» DIRECTIONS:
This exercise calls for every record to be set down again, exactly and in full.

» SUPPLIED MATERIAL:
----
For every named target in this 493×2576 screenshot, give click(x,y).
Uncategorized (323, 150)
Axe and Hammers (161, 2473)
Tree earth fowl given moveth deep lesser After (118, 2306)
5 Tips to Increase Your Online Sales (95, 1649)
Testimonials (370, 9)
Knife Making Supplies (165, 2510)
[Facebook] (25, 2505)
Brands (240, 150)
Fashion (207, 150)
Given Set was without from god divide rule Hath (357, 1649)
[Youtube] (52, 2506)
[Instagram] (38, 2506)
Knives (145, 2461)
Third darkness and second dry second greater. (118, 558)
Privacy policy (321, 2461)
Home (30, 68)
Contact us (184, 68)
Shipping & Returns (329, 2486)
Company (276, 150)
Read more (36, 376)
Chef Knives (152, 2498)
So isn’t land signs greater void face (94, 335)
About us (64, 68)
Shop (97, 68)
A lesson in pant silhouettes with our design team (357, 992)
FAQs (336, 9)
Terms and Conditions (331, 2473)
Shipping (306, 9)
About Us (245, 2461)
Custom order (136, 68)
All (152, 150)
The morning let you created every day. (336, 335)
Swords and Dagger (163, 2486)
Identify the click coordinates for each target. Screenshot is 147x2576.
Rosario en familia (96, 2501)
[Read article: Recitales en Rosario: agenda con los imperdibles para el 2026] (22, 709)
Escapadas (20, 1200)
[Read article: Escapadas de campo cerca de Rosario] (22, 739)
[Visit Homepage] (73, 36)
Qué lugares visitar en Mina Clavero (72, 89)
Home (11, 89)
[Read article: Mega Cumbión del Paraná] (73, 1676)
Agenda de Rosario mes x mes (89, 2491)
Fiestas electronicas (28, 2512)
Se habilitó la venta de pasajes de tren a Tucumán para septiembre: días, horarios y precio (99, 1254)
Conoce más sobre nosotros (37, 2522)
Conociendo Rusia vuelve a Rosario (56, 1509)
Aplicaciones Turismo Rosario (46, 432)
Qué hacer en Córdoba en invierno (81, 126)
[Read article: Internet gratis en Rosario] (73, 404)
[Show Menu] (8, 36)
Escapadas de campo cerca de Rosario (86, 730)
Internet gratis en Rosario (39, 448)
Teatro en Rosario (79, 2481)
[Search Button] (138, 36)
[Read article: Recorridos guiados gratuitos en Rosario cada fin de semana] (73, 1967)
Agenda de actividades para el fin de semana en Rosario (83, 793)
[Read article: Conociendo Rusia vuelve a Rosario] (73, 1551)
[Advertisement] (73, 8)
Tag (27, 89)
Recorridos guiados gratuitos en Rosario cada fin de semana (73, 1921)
----
» RESPONSE AREA:
For every named target in this 493×2576 screenshot, give click(x,y).
Uncategorized (323, 150)
Axe and Hammers (161, 2473)
Tree earth fowl given moveth deep lesser After (118, 2306)
5 Tips to Increase Your Online Sales (95, 1649)
Testimonials (370, 9)
Knife Making Supplies (165, 2510)
[Facebook] (25, 2505)
Brands (240, 150)
Fashion (207, 150)
Given Set was without from god divide rule Hath (357, 1649)
[Youtube] (52, 2506)
[Instagram] (38, 2506)
Knives (145, 2461)
Third darkness and second dry second greater. (118, 558)
Privacy policy (321, 2461)
Home (30, 68)
Contact us (184, 68)
Shipping & Returns (329, 2486)
Company (276, 150)
Read more (36, 376)
Chef Knives (152, 2498)
So isn’t land signs greater void face (94, 335)
About us (64, 68)
Shop (97, 68)
A lesson in pant silhouettes with our design team (357, 992)
FAQs (336, 9)
Terms and Conditions (331, 2473)
Shipping (306, 9)
About Us (245, 2461)
Custom order (136, 68)
All (152, 150)
The morning let you created every day. (336, 335)
Swords and Dagger (163, 2486)
Identify the click coordinates for each target. Screenshot is 147x2576.
Rosario en familia (96, 2501)
[Read article: Recitales en Rosario: agenda con los imperdibles para el 2026] (22, 709)
Escapadas (20, 1200)
[Read article: Escapadas de campo cerca de Rosario] (22, 739)
[Visit Homepage] (73, 36)
Qué lugares visitar en Mina Clavero (72, 89)
Home (11, 89)
[Read article: Mega Cumbión del Paraná] (73, 1676)
Agenda de Rosario mes x mes (89, 2491)
Fiestas electronicas (28, 2512)
Se habilitó la venta de pasajes de tren a Tucumán para septiembre: días, horarios y precio (99, 1254)
Conoce más sobre nosotros (37, 2522)
Conociendo Rusia vuelve a Rosario (56, 1509)
Aplicaciones Turismo Rosario (46, 432)
Qué hacer en Córdoba en invierno (81, 126)
[Read article: Internet gratis en Rosario] (73, 404)
[Show Menu] (8, 36)
Escapadas de campo cerca de Rosario (86, 730)
Internet gratis en Rosario (39, 448)
Teatro en Rosario (79, 2481)
[Search Button] (138, 36)
[Read article: Recorridos guiados gratuitos en Rosario cada fin de semana] (73, 1967)
Agenda de actividades para el fin de semana en Rosario (83, 793)
[Read article: Conociendo Rusia vuelve a Rosario] (73, 1551)
[Advertisement] (73, 8)
Tag (27, 89)
Recorridos guiados gratuitos en Rosario cada fin de semana (73, 1921)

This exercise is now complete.